** STATED TASK 1 **
For each statement, say whether it agrees with the blog comments below about The Dragons of Babel. Answer yes or no, and quote the exact words from the comments that decide it. (a) The misprint is on page 132 of the hardback. (b) Other readers had reported the misprint before Stephen did. (c) Stephen read Lud-of-the-Mist in the same month as The Dragons of Babel.
** STATED TASK 2 **
Pick up the blog comments on The Dragons of Babel after their final sentence and continue them.

─── TEXT SEGMENT ───

It's been out for a while now, so I suppose someone already pointed it out; but on the off chance no one has, I thought I'd point out this erratum in THE DRAGONS OF BABEL, in case you want to go all Chip Delany on us and start keeping lists:

p. 132 of the hardback, halfway down the page, the paragraph beginning "The wodewose raised the pipe again..."; the second sentence reads "Will was barely about to leap back from it in time", but presumably ought to read "Will was barely able to leap back from it in time".

...Left as a comment to your latest post since I couldn't think of how else to get it to you without a stamp.

Incidentally, I've loved the first 132 pages...

Michael Swanwick said...

Thank you much, Stephen. I'll make a note of this, and get it changed when the book goes out of print and then back in again.

This is exactly the kind of typo that is most hard to prevent. Not only does it involve a rather bland adjective turning to a rather bland preposition, but it's set right in the middle of a fight scene, which for a writer is one of the least interesting parts of a book.

Oh, and you're the first to point that out. Sharp eye you've got there!

Stephen said...

Continuing my 'posting here just cause...'

I wonder how many people read Dragons of Babel in the same month as they read Lud-of-the-Mist (as I did, both more or less inspired by your Readercon interview (and I read Hope in the Mist too, just for completion's sake, which I also liked a lot)). It was fun to see the various nods: not only fennel, which you mention on the blog somewhere IMS, but the shout-out to the Debatable Hills, the use of the Moon/Stars/Sun/Apples oath, and even in vocabulary choice (perhaps I'm wrong -- but would you really have used "cicerone" otherwise?).

I'm almost tempted to go reread Iron Dragon's Daughter to see if you did the same there. Hmmm.

And I wonder how many books which I have read too long ago, or have not yet read at all, did you nod to that I missed? (These "dragons" of yours, for instance: it seems to me that some writer somewhere used something similar, except a lizard, not a machine. Now where was that?)

─── SUPPLIED DATA ───

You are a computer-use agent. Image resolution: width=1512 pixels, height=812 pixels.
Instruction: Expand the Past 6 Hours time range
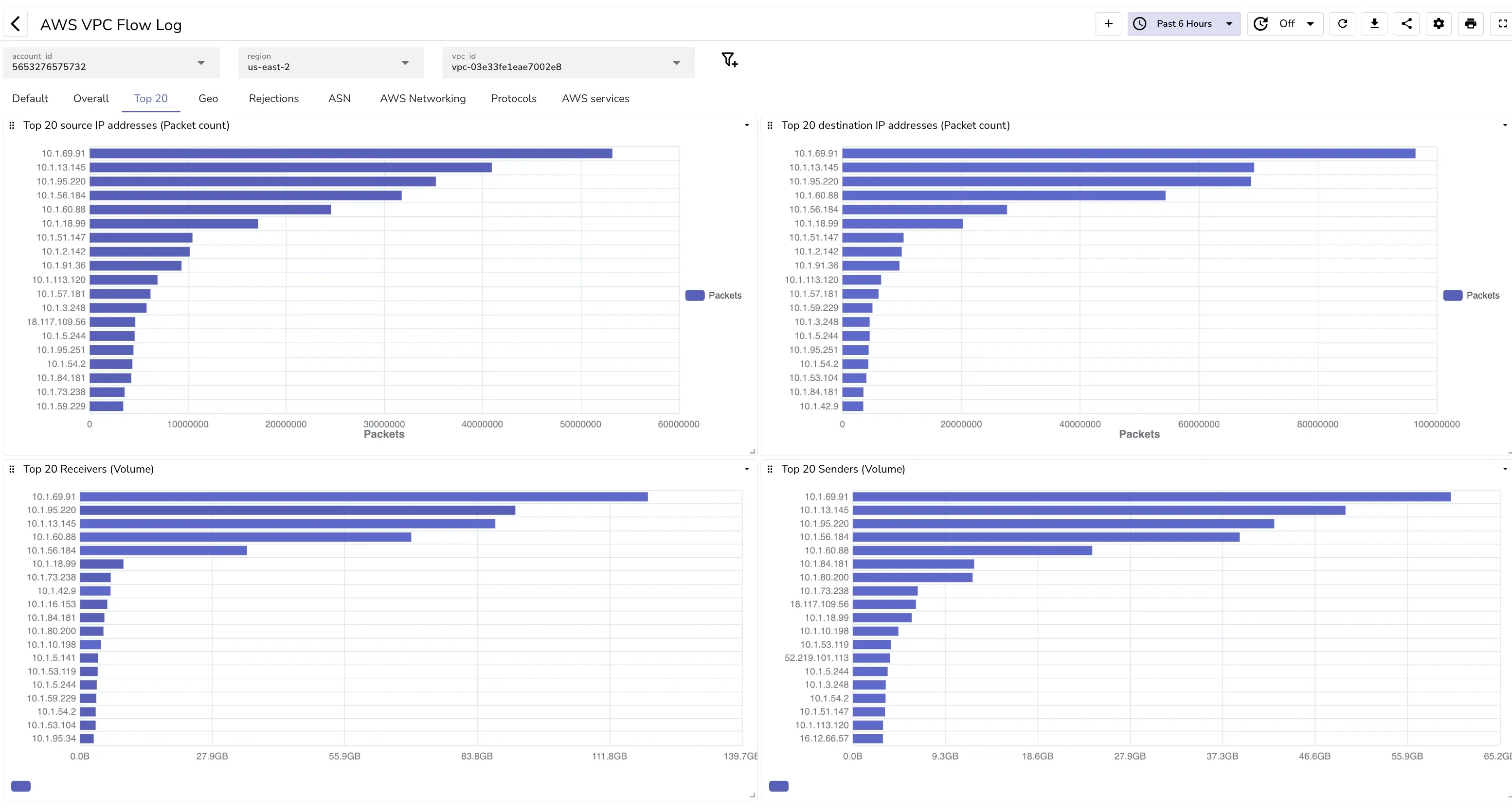(x=1183, y=23)
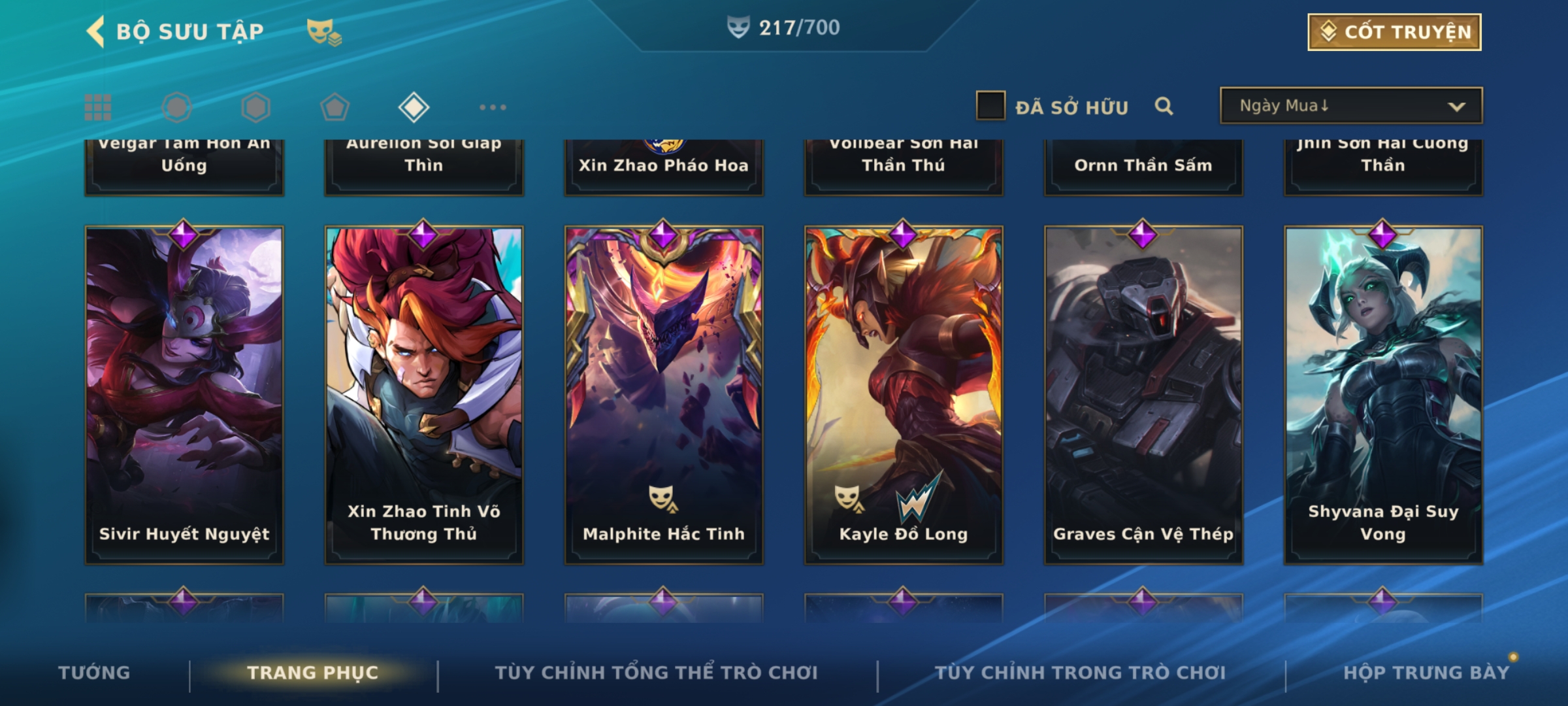
Task: Toggle the Đã Sở Hữu checkbox
Action: point(990,106)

───

** WRITTEN RESPONSE 1 **
(a) Yes: "p. 132 of the hardback, halfway down the page"
(b) No: "Oh, and you're the first to point that out."
(c) Yes: "I wonder how many people read Dragons of Babel in the same month as they read Lud-of-the-Mist (as I did"

** WRITTEN RESPONSE 2 **
Anyway, I thoroughly enjoyed the book (as I have all your novels), and eagerly await the possible third "dragons" book. Are any of the short stories about this universe *not* simply excerpts from the books (i.e. I wouldn't have read them just having read the novels)?

Oh, and, incidentally, I read the Stone Lion's Tale out loud to my wife the other night; it works quite well as a stand-alone story, and a good one for reading outloud. The punchline ("Oh, him?") had her in stitches...

Michael Swanwick said...

Wow. That's a very thoughtful commentary, and I apologize that I can't respond to it in any detail. (I'm at a tricky place in the new novel.)

I don't think I read the lizards book you mention, but I could be wrong. Consciously, the strongest influence on my dragons were Le Guin's in the Earthsea books -- though hers are nothing like the evil bastards mine are.

But, yes, my two dragon novels are chock-a-block with references to classic fantasies. Some can be found in the acknowledgments. Most are simply there because ... well, because the novel is so ample and commodious a form that I COULD.

And of course it's pleasant to have a connection, however tenuous, between my books and those that most moved me.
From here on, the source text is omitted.